[[ Data in this exercise open ]]
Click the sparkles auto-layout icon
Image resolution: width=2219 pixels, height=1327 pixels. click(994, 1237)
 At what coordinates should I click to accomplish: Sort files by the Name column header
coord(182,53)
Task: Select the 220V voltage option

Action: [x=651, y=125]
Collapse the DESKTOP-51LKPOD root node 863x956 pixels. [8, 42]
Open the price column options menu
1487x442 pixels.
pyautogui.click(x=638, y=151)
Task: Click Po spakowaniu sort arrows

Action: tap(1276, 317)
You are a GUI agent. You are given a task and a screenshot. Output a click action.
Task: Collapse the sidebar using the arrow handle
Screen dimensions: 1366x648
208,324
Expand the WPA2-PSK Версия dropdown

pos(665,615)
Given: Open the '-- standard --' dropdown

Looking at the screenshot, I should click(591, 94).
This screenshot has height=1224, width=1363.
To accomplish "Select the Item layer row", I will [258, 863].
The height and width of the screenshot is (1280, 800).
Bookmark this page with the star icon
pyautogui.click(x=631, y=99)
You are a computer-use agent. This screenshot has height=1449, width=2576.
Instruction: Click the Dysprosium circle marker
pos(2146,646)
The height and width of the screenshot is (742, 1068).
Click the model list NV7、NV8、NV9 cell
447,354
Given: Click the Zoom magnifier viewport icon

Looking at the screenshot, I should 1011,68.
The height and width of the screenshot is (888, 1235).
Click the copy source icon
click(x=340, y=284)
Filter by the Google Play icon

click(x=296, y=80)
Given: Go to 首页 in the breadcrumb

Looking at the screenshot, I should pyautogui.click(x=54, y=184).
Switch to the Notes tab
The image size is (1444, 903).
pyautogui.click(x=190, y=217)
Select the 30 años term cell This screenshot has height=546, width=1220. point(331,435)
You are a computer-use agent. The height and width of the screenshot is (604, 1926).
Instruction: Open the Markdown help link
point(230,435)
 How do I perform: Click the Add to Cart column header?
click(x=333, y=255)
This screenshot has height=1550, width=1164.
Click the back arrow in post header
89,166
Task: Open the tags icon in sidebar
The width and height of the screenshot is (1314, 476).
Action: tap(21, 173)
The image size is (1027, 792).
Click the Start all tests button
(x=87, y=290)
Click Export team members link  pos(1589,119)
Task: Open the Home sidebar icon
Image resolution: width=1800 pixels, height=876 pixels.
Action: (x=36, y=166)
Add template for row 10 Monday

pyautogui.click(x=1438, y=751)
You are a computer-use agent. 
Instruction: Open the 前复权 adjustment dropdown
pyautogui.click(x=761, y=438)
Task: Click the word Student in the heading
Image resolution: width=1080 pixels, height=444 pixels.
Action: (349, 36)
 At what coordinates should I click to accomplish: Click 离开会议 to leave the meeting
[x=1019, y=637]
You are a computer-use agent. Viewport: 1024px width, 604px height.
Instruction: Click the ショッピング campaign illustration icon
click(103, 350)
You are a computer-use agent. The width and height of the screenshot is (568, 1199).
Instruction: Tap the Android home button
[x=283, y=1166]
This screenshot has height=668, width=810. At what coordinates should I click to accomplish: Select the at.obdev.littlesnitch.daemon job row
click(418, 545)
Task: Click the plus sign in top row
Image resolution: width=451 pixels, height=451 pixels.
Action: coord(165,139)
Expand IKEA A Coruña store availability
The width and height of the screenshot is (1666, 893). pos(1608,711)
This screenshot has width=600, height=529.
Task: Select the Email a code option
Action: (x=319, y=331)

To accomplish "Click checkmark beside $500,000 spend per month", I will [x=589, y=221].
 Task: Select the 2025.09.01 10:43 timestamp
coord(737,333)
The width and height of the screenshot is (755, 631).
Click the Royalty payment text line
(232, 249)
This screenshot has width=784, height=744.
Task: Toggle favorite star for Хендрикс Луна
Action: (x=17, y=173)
[[ Data in this exercise closed ]]
Problem to work on
Transcribe, exactly and without additions, the lines of the records above, beginning with the line that contains "Instruction: Open the 前复权 adjustment dropdown" and ending with the line that contains "Task: Click the plus sign in top row", both included.

Solution to this problem
Instruction: Open the 前复权 adjustment dropdown
pyautogui.click(x=761, y=438)
Task: Click the word Student in the heading
Image resolution: width=1080 pixels, height=444 pixels.
Action: (349, 36)
 At what coordinates should I click to accomplish: Click 离开会议 to leave the meeting
[x=1019, y=637]
You are a computer-use agent. Viewport: 1024px width, 604px height.
Instruction: Click the ショッピング campaign illustration icon
click(103, 350)
You are a computer-use agent. The width and height of the screenshot is (568, 1199).
Instruction: Tap the Android home button
[x=283, y=1166]
This screenshot has height=668, width=810. At what coordinates should I click to accomplish: Select the at.obdev.littlesnitch.daemon job row
click(418, 545)
Task: Click the plus sign in top row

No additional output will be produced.